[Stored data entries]
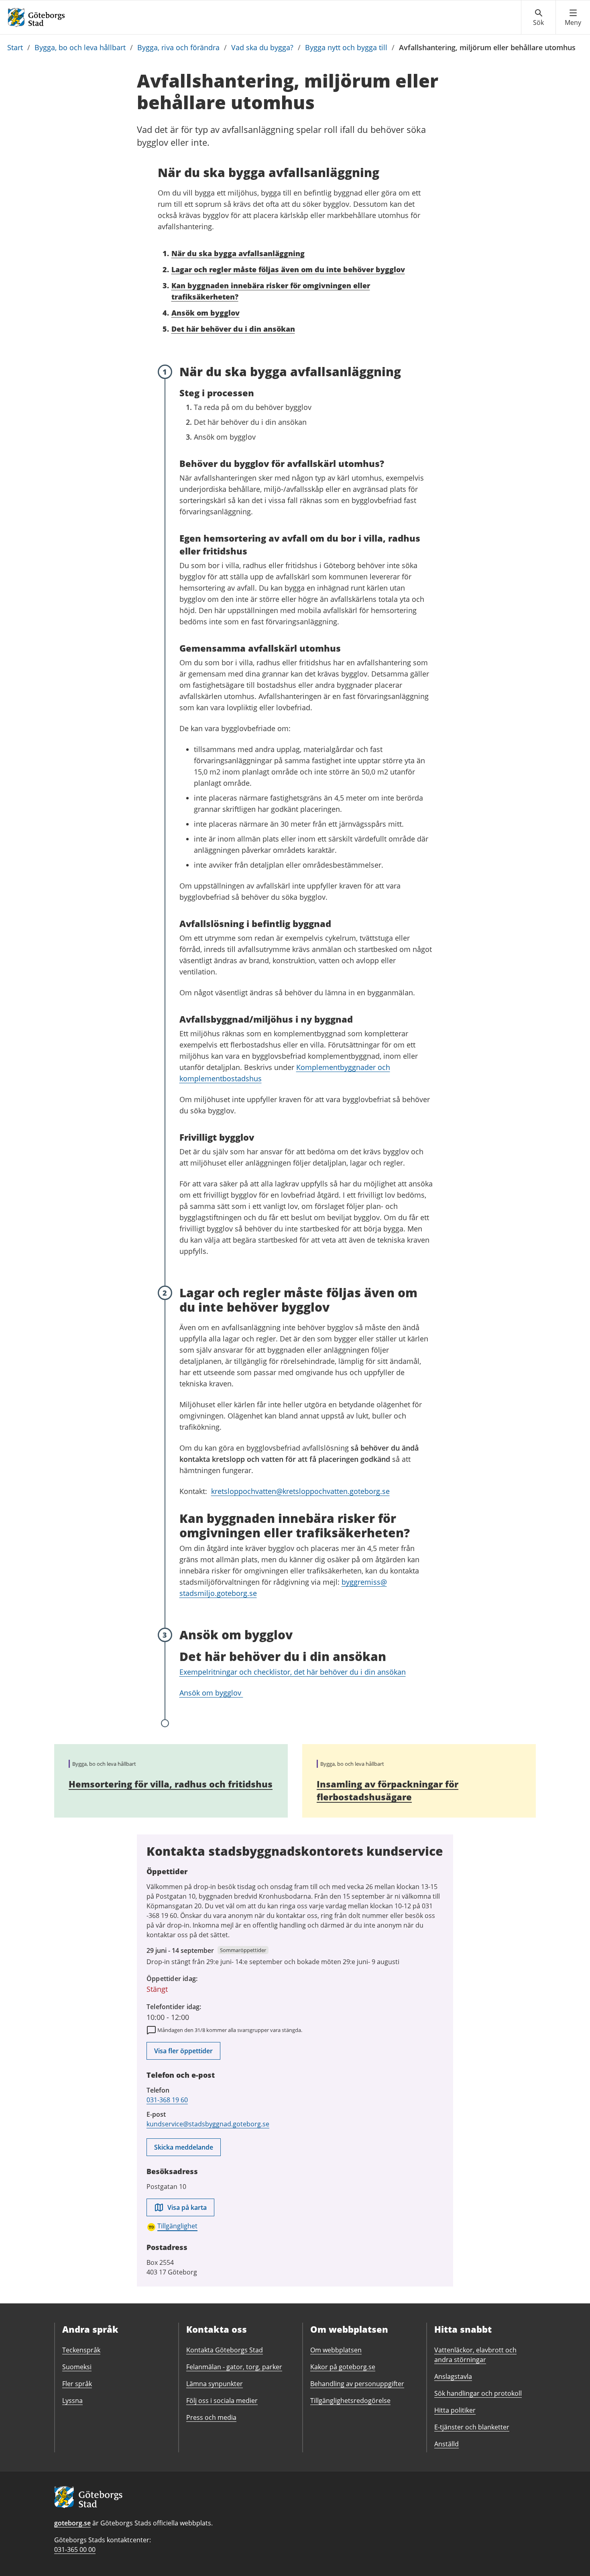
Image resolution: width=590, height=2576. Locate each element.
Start (15, 47)
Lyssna (72, 2400)
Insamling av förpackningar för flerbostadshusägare (387, 1790)
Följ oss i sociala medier (222, 2400)
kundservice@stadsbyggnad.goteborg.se (207, 2123)
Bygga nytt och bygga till (346, 47)
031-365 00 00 (75, 2549)
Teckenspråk (81, 2350)
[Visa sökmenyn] (538, 17)
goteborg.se (72, 2523)
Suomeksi (77, 2366)
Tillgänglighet (177, 2225)
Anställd (446, 2443)
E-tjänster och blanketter (471, 2427)
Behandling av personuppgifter (357, 2383)
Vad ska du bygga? (262, 47)
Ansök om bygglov (211, 1693)
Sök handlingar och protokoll (478, 2393)
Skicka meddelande (183, 2147)
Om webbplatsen (336, 2350)
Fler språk (77, 2383)
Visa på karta (187, 2207)
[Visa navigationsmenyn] (573, 17)
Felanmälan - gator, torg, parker (234, 2366)
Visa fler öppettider (183, 2050)
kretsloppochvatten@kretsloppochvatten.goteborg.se (300, 1491)
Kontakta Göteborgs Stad (224, 2350)
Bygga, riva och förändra (178, 47)
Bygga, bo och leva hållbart (80, 47)
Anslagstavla (453, 2376)
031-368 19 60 (167, 2099)
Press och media (211, 2417)
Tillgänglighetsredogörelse (350, 2400)
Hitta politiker (455, 2410)
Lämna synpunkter (214, 2383)
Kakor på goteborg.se (342, 2366)
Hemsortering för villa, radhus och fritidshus (171, 1784)
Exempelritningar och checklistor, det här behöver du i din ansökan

- [ACTIVITY]:
Scan the records above for the string "Visa", and copy every line where it turns up.

- [WRITTEN RESPONSE]:
[Visa sökmenyn] (538, 17)
Visa på karta (187, 2207)
[Visa navigationsmenyn] (573, 17)
Visa fler öppettider (183, 2050)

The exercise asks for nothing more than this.